- [Records for this exercise]
****
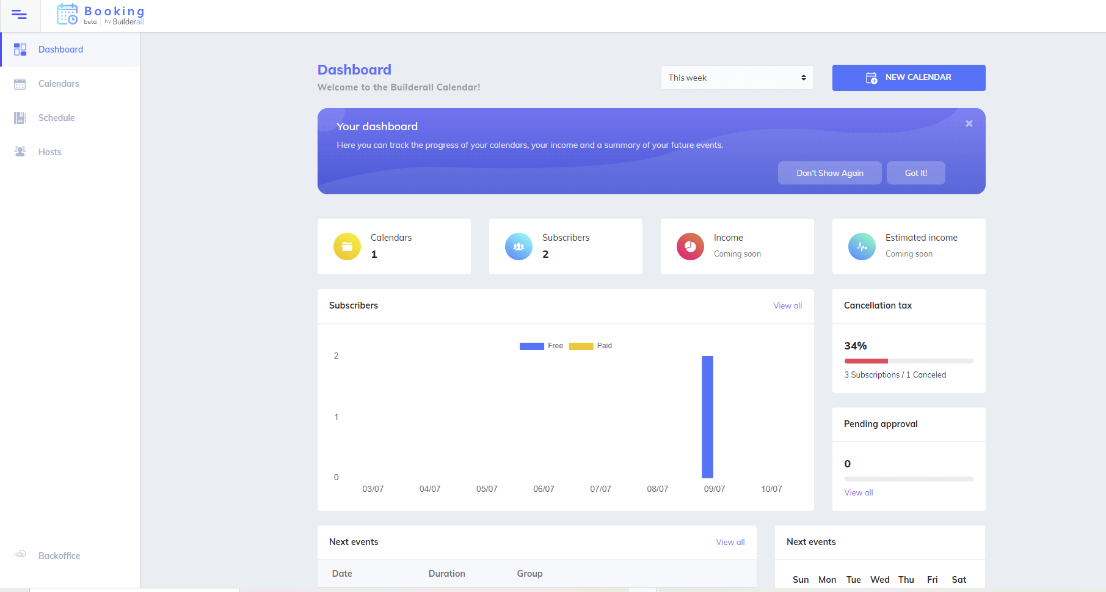Open the Schedule sidebar item
The image size is (1106, 592).
(x=56, y=118)
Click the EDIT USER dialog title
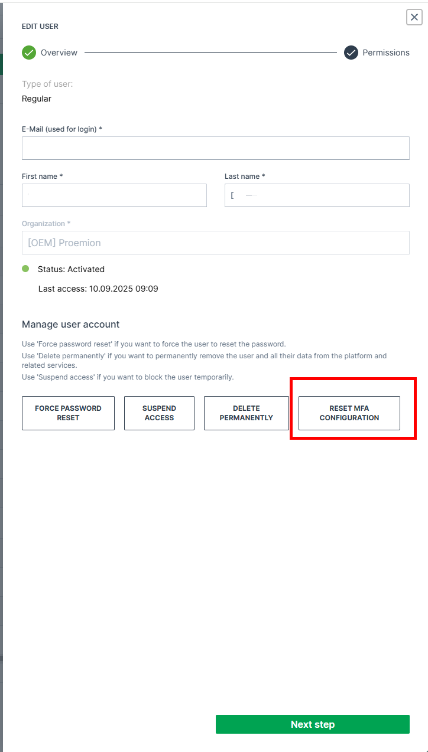This screenshot has width=428, height=752. click(x=40, y=26)
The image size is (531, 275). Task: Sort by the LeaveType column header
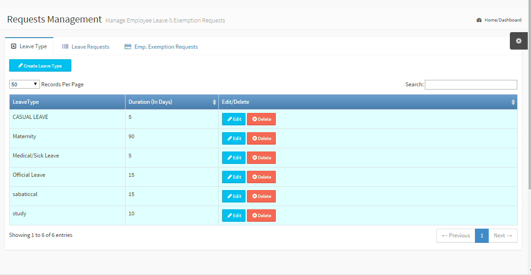(x=67, y=102)
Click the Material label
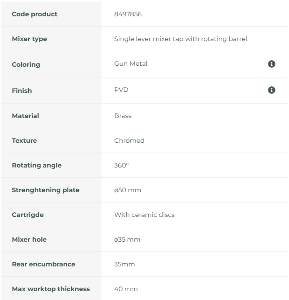The image size is (289, 300). (25, 116)
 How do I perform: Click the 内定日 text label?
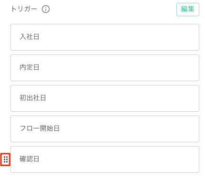pos(30,67)
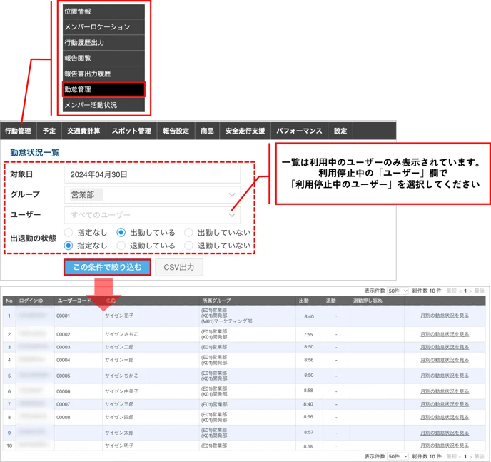The width and height of the screenshot is (491, 462).
Task: Open the top 表示件数 50件 selector
Action: click(398, 291)
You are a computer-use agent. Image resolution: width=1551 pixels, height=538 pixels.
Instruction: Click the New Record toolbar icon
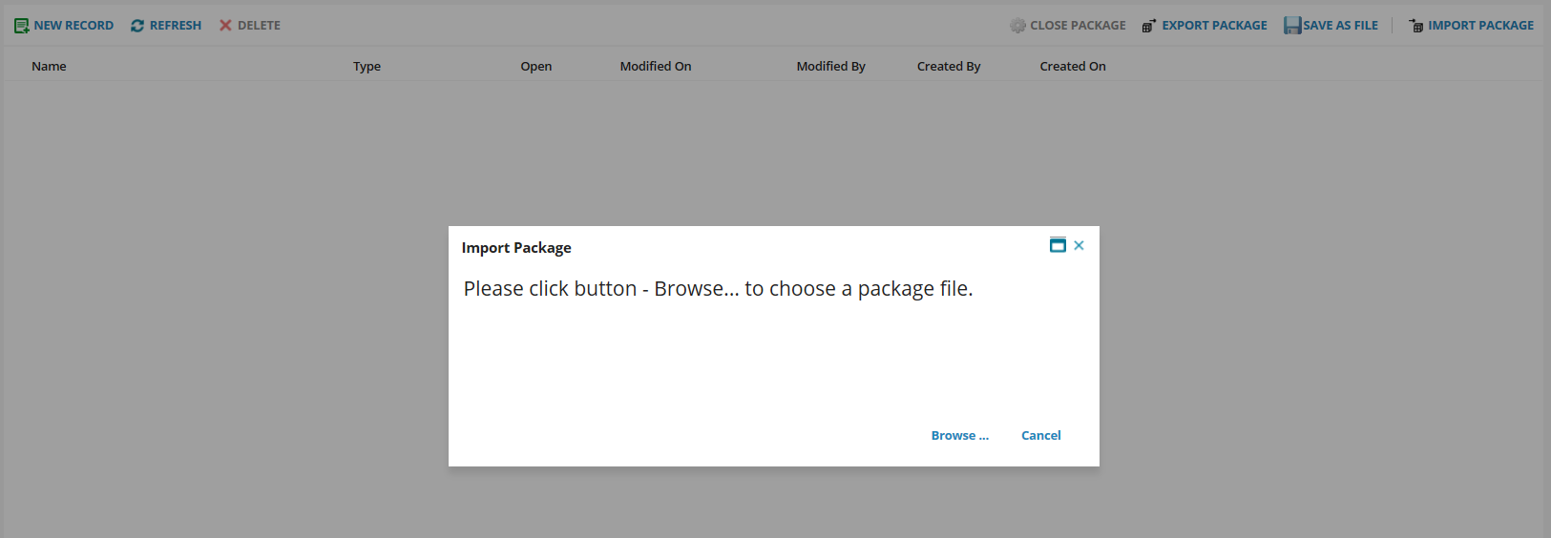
****
- [Work instructions] Please restate word for word the lines above, starting with the line that holds "Click the EDIT USER dialog title" and ending with the final line of the records, while leaving out pictures.

- [Solution for this exercise]
Click the EDIT USER dialog title
This screenshot has width=428, height=752. click(x=40, y=26)
The image size is (531, 275). Task: Sort by the LeaveType column header
(x=67, y=102)
Click the Material label
The image size is (289, 300). (25, 116)
 How do I perform: Click the 内定日 text label?
pos(30,67)
The width and height of the screenshot is (491, 462).
Task: Open the top 表示件数 50件 selector
Action: click(398, 291)
You are a computer-use agent. Image resolution: width=1551 pixels, height=538 pixels.
Instruction: Click the New Record toolbar icon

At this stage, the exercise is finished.